Materials provided —
== == ==
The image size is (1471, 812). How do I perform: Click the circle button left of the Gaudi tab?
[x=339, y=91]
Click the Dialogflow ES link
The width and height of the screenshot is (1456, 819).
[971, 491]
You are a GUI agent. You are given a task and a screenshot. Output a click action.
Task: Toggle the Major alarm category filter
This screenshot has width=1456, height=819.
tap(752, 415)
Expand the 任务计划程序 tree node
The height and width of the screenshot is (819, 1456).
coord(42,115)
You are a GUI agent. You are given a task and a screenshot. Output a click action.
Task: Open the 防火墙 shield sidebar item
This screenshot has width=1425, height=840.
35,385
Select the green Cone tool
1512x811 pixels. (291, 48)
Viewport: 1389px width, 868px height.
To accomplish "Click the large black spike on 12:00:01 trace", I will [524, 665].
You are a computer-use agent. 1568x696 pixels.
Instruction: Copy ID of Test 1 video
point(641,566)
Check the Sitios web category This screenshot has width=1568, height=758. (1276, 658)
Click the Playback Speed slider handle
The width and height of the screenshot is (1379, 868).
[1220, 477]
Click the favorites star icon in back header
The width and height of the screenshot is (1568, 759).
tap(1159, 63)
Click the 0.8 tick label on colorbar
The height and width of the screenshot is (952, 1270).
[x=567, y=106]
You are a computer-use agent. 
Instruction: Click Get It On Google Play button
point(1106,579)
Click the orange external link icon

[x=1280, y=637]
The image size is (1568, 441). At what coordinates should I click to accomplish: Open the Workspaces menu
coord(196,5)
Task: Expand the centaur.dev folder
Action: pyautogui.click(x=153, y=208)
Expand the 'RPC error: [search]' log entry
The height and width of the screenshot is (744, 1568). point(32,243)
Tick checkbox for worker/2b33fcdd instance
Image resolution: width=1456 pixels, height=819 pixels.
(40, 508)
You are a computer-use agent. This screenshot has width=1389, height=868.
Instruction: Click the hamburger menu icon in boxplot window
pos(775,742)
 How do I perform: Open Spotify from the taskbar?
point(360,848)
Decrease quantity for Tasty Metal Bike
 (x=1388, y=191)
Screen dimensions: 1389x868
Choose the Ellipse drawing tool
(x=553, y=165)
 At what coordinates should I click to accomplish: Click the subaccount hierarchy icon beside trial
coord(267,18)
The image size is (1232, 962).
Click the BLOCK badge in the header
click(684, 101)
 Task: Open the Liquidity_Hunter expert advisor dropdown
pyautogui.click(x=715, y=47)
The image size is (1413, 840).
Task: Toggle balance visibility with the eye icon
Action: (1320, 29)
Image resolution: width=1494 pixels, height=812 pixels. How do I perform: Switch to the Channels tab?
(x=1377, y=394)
== == ==
Assignment — Copy every line of the records, leaving nothing out.

Written solution —
The image size is (1471, 812). How do I perform: Click the circle button left of the Gaudi tab?
[x=339, y=91]
Click the Dialogflow ES link
The width and height of the screenshot is (1456, 819).
[971, 491]
You are a GUI agent. You are given a task and a screenshot. Output a click action.
Task: Toggle the Major alarm category filter
This screenshot has width=1456, height=819.
tap(752, 415)
Expand the 任务计划程序 tree node
The height and width of the screenshot is (819, 1456).
coord(42,115)
You are a GUI agent. You are given a task and a screenshot. Output a click action.
Task: Open the 防火墙 shield sidebar item
This screenshot has width=1425, height=840.
35,385
Select the green Cone tool
1512x811 pixels. (291, 48)
Viewport: 1389px width, 868px height.
To accomplish "Click the large black spike on 12:00:01 trace", I will [524, 665].
You are a computer-use agent. 1568x696 pixels.
Instruction: Copy ID of Test 1 video
point(641,566)
Check the Sitios web category This screenshot has width=1568, height=758. (1276, 658)
Click the Playback Speed slider handle
The width and height of the screenshot is (1379, 868).
[1220, 477]
Click the favorites star icon in back header
The width and height of the screenshot is (1568, 759).
tap(1159, 63)
Click the 0.8 tick label on colorbar
The height and width of the screenshot is (952, 1270).
[x=567, y=106]
You are a computer-use agent. 
Instruction: Click Get It On Google Play button
point(1106,579)
Click the orange external link icon

[x=1280, y=637]
The image size is (1568, 441). At what coordinates should I click to accomplish: Open the Workspaces menu
coord(196,5)
Task: Expand the centaur.dev folder
Action: pyautogui.click(x=153, y=208)
Expand the 'RPC error: [search]' log entry
The height and width of the screenshot is (744, 1568). point(32,243)
Tick checkbox for worker/2b33fcdd instance
Image resolution: width=1456 pixels, height=819 pixels.
(40, 508)
You are a computer-use agent. This screenshot has width=1389, height=868.
Instruction: Click the hamburger menu icon in boxplot window
pos(775,742)
 How do I perform: Open Spotify from the taskbar?
point(360,848)
Decrease quantity for Tasty Metal Bike
 (x=1388, y=191)
Screen dimensions: 1389x868
Choose the Ellipse drawing tool
(x=553, y=165)
 At what coordinates should I click to accomplish: Click the subaccount hierarchy icon beside trial
coord(267,18)
The image size is (1232, 962).
Click the BLOCK badge in the header
click(684, 101)
 Task: Open the Liquidity_Hunter expert advisor dropdown
pyautogui.click(x=715, y=47)
The image size is (1413, 840).
Task: Toggle balance visibility with the eye icon
Action: (1320, 29)
Image resolution: width=1494 pixels, height=812 pixels. How do I perform: Switch to the Channels tab?
(x=1377, y=394)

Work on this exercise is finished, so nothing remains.